> [WHAT NEEDS TO BE DONE]
Begin at the line containing "The width and height of the screenshot is (1035, 538)." in the entries below and end at the line containing "Given: Click the topmost red arrow marker"; transcribe that range exactly and nothing outside it.

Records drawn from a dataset

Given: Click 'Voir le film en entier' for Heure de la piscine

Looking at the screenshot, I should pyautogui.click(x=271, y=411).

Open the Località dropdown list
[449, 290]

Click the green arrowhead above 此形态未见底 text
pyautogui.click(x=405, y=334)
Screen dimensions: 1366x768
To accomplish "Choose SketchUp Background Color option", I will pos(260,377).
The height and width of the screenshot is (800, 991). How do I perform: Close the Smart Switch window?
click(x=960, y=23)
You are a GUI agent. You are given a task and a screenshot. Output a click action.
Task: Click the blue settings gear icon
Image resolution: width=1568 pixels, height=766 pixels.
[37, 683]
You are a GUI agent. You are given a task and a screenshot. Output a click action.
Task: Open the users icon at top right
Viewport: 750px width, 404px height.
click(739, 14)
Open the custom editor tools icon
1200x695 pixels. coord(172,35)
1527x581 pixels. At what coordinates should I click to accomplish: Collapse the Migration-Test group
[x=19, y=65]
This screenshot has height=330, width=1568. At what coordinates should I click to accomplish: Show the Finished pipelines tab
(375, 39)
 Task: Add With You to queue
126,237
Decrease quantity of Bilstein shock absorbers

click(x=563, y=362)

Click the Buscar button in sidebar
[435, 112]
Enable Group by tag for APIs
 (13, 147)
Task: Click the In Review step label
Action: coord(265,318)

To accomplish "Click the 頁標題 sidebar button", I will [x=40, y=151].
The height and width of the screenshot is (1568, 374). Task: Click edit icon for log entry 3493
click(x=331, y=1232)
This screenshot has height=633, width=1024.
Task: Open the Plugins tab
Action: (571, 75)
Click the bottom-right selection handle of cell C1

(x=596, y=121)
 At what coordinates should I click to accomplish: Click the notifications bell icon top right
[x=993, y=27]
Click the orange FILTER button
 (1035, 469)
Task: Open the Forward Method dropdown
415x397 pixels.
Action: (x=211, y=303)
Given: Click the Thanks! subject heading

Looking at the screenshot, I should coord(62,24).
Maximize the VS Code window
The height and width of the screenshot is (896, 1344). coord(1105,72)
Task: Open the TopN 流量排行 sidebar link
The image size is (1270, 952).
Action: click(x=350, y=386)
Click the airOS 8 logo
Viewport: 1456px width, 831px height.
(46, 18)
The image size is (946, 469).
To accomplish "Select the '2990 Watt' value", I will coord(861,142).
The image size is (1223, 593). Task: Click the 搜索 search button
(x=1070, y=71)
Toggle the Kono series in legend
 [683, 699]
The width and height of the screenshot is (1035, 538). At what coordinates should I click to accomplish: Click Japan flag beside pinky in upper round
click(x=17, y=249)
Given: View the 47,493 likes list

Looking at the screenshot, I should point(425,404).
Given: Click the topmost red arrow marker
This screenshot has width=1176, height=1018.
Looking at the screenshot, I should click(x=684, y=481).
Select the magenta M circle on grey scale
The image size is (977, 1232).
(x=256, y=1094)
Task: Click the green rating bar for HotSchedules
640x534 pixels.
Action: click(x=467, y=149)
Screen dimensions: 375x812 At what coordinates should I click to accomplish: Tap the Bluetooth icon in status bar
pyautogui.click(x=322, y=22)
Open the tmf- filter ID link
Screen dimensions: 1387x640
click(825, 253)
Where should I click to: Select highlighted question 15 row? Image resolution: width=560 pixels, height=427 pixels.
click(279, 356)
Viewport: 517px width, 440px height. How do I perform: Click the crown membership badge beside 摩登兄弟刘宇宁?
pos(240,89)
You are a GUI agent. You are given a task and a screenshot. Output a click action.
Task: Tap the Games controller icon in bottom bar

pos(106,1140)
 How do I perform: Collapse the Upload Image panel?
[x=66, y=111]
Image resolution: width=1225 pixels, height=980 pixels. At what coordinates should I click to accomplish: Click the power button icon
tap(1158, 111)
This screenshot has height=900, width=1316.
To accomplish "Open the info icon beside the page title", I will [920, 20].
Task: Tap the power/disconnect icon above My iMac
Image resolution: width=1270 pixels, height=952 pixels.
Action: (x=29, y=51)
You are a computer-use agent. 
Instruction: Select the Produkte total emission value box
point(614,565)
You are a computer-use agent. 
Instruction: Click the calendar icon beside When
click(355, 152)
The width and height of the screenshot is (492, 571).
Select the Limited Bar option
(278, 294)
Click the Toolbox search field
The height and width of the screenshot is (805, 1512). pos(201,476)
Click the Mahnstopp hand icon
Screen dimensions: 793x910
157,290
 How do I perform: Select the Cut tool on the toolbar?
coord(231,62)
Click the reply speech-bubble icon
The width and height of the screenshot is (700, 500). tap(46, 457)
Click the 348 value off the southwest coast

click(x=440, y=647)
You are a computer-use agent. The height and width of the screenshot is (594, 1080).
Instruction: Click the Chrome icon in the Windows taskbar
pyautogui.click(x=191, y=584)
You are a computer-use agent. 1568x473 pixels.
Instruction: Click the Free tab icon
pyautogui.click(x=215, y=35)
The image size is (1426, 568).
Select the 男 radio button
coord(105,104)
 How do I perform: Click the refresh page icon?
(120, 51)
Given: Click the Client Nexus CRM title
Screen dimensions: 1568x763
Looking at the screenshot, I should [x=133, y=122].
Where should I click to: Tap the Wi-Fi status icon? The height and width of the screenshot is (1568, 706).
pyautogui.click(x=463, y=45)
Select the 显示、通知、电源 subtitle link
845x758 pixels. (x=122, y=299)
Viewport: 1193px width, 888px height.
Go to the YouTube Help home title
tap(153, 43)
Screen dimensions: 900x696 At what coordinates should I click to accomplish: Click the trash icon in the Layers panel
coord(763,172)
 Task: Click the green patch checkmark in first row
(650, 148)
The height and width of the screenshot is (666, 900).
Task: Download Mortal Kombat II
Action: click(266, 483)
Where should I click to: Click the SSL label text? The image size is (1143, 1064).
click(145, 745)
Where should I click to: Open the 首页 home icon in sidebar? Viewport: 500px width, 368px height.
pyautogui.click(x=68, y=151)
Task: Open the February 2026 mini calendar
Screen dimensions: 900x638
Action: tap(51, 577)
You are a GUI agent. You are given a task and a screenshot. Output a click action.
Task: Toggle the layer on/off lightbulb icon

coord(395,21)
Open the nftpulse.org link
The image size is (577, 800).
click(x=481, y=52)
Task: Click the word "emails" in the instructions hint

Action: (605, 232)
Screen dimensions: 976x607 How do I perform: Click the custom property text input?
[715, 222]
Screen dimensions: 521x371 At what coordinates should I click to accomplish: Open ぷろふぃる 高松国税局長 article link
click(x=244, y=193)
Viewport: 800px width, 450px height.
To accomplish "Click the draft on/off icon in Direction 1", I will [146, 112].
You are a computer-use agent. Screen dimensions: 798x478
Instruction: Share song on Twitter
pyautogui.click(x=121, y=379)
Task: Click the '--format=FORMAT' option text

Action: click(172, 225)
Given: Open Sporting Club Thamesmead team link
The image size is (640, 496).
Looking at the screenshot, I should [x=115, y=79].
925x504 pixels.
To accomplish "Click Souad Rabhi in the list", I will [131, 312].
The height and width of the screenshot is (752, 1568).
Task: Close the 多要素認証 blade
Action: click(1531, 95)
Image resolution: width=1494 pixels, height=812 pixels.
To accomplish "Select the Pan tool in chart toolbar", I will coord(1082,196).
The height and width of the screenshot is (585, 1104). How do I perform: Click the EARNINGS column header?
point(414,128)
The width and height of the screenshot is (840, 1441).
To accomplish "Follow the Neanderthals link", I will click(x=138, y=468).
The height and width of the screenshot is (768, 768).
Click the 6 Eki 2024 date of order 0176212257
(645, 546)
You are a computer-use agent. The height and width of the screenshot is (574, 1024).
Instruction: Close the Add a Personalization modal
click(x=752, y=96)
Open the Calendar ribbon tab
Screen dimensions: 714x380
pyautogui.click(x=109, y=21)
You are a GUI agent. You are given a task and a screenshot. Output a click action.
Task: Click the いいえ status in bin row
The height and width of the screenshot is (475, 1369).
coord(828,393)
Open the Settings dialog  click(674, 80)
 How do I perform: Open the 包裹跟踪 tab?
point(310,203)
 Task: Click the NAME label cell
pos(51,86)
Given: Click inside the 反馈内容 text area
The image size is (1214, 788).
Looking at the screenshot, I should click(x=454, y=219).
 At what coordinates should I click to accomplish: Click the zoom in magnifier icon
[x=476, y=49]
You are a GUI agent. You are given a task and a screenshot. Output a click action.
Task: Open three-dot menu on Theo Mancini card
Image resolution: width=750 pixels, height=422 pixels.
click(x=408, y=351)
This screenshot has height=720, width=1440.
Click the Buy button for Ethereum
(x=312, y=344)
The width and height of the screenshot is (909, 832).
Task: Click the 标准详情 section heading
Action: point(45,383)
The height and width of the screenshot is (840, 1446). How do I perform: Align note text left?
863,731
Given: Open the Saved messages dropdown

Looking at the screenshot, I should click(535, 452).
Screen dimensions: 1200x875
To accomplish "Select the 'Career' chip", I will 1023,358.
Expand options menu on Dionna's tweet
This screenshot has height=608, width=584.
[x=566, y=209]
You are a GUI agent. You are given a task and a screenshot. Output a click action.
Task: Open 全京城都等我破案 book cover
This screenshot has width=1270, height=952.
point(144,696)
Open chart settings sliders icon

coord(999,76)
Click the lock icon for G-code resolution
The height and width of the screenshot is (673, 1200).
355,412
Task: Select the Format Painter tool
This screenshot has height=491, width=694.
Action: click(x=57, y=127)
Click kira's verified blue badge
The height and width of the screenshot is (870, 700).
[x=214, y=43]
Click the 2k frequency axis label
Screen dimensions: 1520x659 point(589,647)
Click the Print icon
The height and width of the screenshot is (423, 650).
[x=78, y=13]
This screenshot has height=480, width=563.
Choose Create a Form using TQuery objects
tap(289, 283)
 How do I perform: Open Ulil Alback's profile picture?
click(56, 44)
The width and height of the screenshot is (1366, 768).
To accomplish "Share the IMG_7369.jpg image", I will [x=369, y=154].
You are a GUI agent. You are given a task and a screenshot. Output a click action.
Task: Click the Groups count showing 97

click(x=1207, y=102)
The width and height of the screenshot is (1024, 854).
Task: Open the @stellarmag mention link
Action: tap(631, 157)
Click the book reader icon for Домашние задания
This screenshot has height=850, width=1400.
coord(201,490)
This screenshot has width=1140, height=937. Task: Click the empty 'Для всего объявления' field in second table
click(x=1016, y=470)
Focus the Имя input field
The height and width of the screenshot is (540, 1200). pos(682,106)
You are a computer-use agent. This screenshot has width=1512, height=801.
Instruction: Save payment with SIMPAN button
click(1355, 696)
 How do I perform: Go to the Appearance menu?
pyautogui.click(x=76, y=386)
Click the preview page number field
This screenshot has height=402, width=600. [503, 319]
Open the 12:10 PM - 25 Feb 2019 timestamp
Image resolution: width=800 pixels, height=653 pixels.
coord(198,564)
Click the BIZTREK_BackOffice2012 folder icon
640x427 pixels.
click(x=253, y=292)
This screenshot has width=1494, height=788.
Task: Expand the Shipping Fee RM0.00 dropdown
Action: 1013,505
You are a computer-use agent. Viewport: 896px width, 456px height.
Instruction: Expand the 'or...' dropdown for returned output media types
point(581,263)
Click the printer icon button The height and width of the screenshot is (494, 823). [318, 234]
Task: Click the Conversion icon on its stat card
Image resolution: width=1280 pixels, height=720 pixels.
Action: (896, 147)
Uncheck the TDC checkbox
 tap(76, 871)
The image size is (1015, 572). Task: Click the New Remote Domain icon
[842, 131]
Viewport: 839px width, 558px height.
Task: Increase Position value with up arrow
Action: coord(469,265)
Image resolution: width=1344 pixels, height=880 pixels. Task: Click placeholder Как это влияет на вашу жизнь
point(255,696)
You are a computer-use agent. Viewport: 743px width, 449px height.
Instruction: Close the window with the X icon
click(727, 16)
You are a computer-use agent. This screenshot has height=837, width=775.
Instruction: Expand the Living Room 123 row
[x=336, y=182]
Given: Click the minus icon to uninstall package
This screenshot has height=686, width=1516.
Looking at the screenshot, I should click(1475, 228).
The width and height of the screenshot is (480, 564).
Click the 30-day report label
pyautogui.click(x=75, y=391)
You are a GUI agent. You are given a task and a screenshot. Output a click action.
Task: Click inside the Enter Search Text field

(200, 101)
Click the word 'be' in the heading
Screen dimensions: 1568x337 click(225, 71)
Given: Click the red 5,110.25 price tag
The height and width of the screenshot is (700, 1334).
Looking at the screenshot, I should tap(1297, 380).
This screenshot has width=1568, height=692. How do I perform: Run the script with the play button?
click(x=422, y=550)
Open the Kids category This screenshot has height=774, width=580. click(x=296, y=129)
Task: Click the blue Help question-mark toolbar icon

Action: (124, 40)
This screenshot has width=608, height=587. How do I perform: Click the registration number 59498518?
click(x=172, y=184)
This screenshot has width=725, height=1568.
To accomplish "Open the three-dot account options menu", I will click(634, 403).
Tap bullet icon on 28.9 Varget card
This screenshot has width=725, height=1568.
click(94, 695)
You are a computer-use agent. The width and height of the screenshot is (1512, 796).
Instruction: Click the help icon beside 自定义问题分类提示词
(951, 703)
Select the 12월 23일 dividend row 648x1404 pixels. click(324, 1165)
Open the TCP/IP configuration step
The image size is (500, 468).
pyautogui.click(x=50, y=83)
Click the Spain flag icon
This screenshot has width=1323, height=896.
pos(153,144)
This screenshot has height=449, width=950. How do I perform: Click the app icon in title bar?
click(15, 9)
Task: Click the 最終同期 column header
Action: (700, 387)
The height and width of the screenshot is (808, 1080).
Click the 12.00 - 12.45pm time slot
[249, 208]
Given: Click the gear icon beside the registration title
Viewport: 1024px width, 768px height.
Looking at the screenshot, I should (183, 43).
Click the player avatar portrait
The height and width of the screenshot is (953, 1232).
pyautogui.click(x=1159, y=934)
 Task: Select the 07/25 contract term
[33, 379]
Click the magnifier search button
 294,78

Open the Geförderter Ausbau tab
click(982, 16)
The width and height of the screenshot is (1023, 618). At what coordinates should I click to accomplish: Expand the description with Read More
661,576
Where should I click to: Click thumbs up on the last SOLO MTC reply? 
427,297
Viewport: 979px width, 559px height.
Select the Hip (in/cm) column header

> [YOUR RESPONSE]
The width and height of the screenshot is (1035, 538). At what coordinates should I click to accomplish: Click Japan flag beside pinky in upper round
click(x=17, y=249)
Given: View the 47,493 likes list

Looking at the screenshot, I should point(425,404).
Given: Click the topmost red arrow marker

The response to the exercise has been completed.